Does Rack SPEC states that PATH_INFO must be cut after ";" (semicolon)?

30 views
Skip to first unread message

Iñaki Baz Castillo

unread,
Nov 24, 2009, 1:22:12 PM11/24/09
to Rack Development
Hi, I've reported an issue for Thin HTTP server since it cuts PATH_INFO after
finding a ";":

http://github.com/macournoyer/thin/issues/closed/#issue/6

---------------------------
If Thin receives a request with request line:

GET /level1/level2;user=alice/level3/doc.txt HTTP/1.1

then Thin cuts the URI path and leaves:
env{"PATH_INFO"} => "/level1/level2"

Why?

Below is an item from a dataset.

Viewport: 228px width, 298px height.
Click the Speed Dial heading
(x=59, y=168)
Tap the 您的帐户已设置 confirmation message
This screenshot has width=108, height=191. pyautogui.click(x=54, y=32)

I've looked for such behavior in RFC 3986 and RFC 2616 but I don't find a
reason to remove all the path content after ";".
---------------------------


A Thin developer closed the bug with the argument:

----------------------------
the env object is constructed according to Rack specs:
http://rack.rubyforge.org/doc/SPEC.html
If you want the full URI look into env["REQUEST_URI"]
----------------------------


However I don't find in the SPEC where the PATH_INFO must be cut before the
first semicolon char.

I expect that is not correct at all since if ";" appears in the PATH (I mean
before the query) then it's a valid char for the PATH.

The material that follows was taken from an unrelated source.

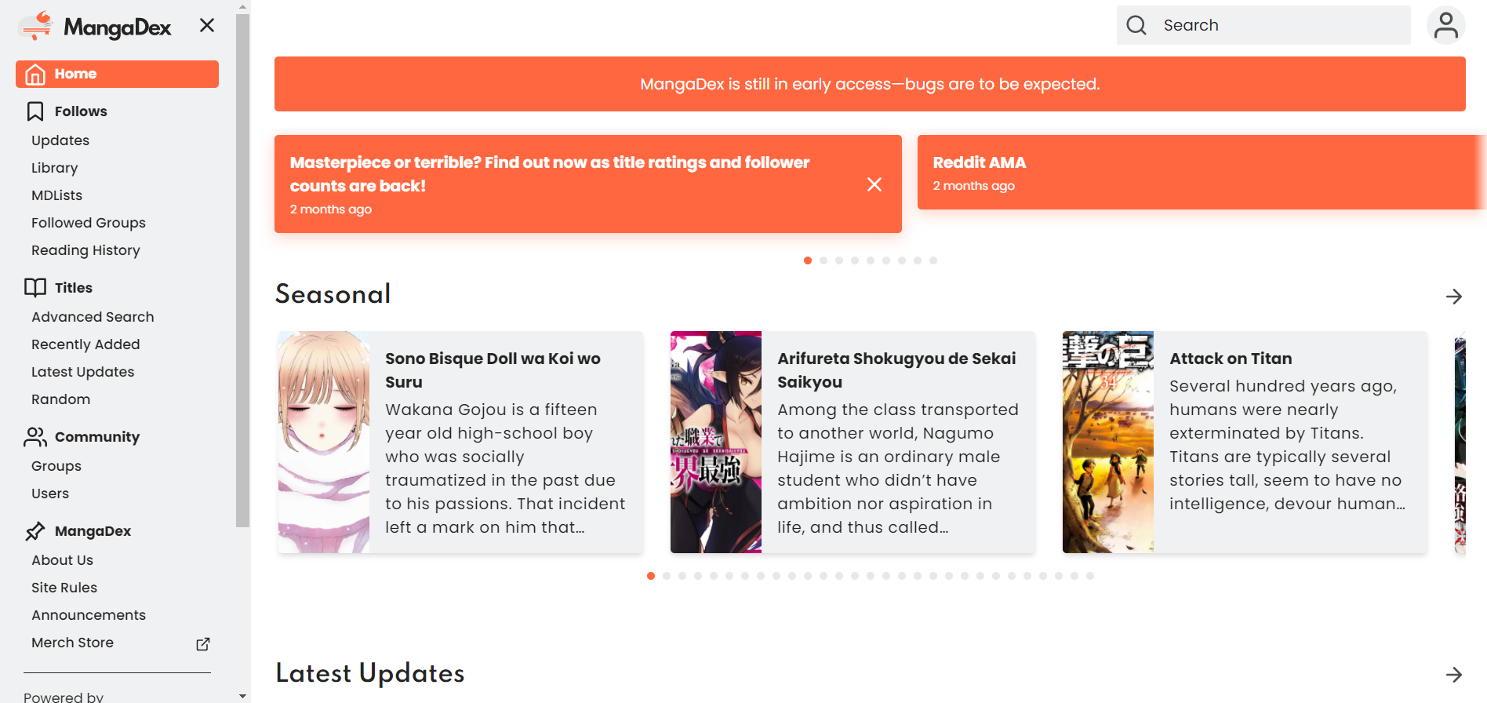
Task: Click the Community people icon
Action: click(x=35, y=437)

In fact this issue is breaking my application since Rack receives requests
containing ";" in the path like:

GET /app/user%25b@id=%22...@domain.org;nat=yes%22%2d

which after hex-unescaping becomes:

GET /app/user[@id="i...@domain.org;nat=yes"]

Thin (and Mongrel) creates PATH_INFO as follows:

/app/user%25b@id=%22...@domain.org


A workaround is forcing the client to escape the semicolon, but this violates
the application specs as ";" is not required to be encoded in the HTTP uri (it
could be encoded or not, but it's not required).


IMHO it's a bug in Rack SPEC (even if I don't find that point) or in
Thin/Mongrel implementation.

Thanks a lot for any comment.


--
Iñaki Baz Castillo <i...@aliax.net>

Iñaki Baz Castillo

unread,
Nov 30, 2009, 11:27:06 AM11/30/09
to Rack Development
Hi, could I get some reply to this mail please? I strongly think it could be a
bug in Rack so I can't understand why it is ignored.

In fact, I've re-checked HTTP and URI BNF grammar and the semicolon ";" is an
allowed character into the URI path sections.

Regards.

Hongli Lai

unread,
Nov 30, 2009, 6:31:00 PM11/30/09
to Rack Development
On Nov 30, 5:27 pm, Iñaki Baz Castillo <i...@aliax.net> wrote:
> Hi, could I get some reply to this mail please? I strongly think it could be a
> bug in Rack so I can't understand why it is ignored.
>
> In fact, I've re-checked HTTP and URI BNF grammar and the semicolon ";" is an
> allowed character into the URI path sections.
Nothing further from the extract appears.